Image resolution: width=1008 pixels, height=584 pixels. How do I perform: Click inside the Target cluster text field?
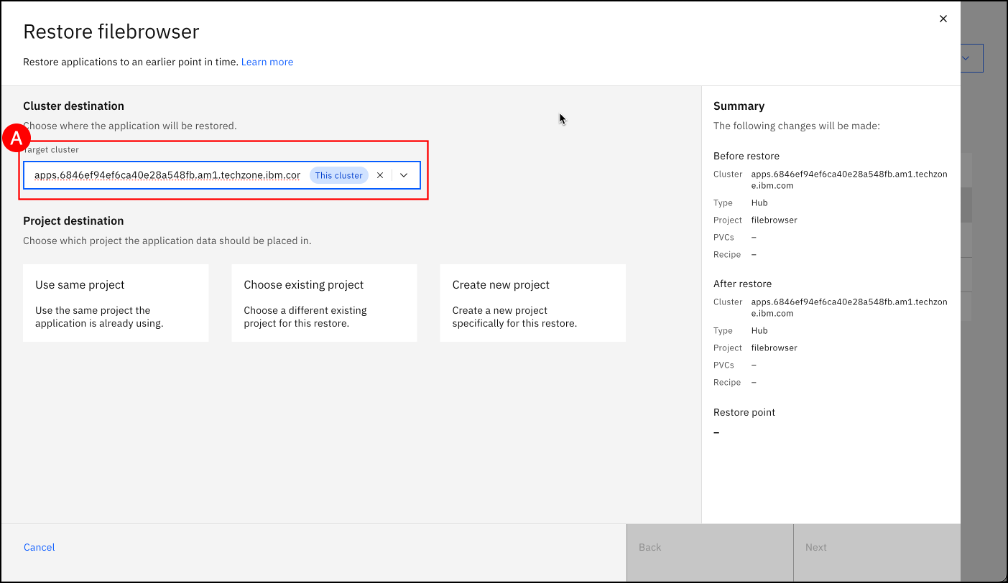[x=166, y=175]
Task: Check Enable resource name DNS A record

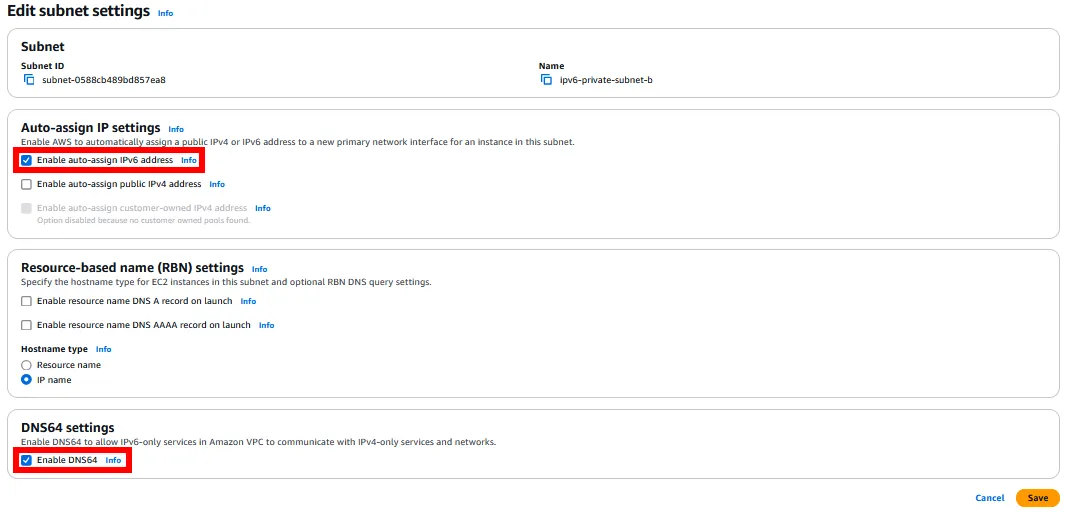Action: click(x=27, y=301)
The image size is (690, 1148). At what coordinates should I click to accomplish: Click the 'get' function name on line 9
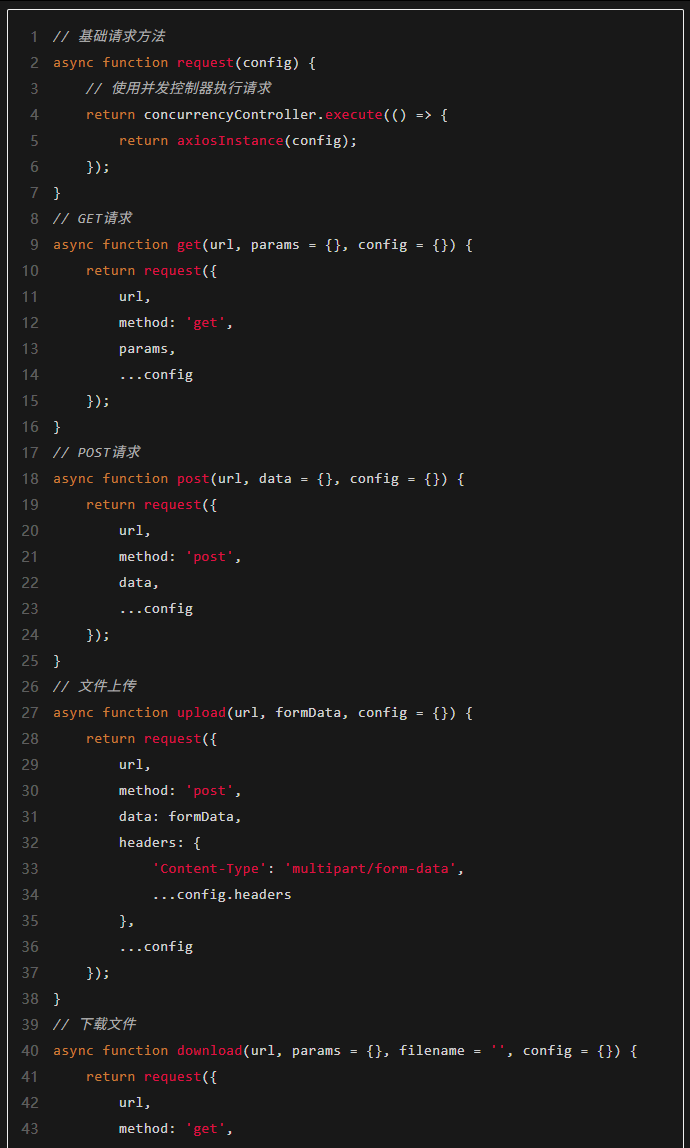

------------------------------------------------------------------------

_What is expected_
Verbatim copy with pictures excluded: write out the records above in full.

_Expected answer_
Image resolution: width=1008 pixels, height=584 pixels. How do I perform: Click inside the Target cluster text field?
[x=166, y=175]
Task: Check Enable resource name DNS A record

Action: click(x=27, y=301)
The image size is (690, 1148). At what coordinates should I click to accomplish: Click the 'get' function name on line 9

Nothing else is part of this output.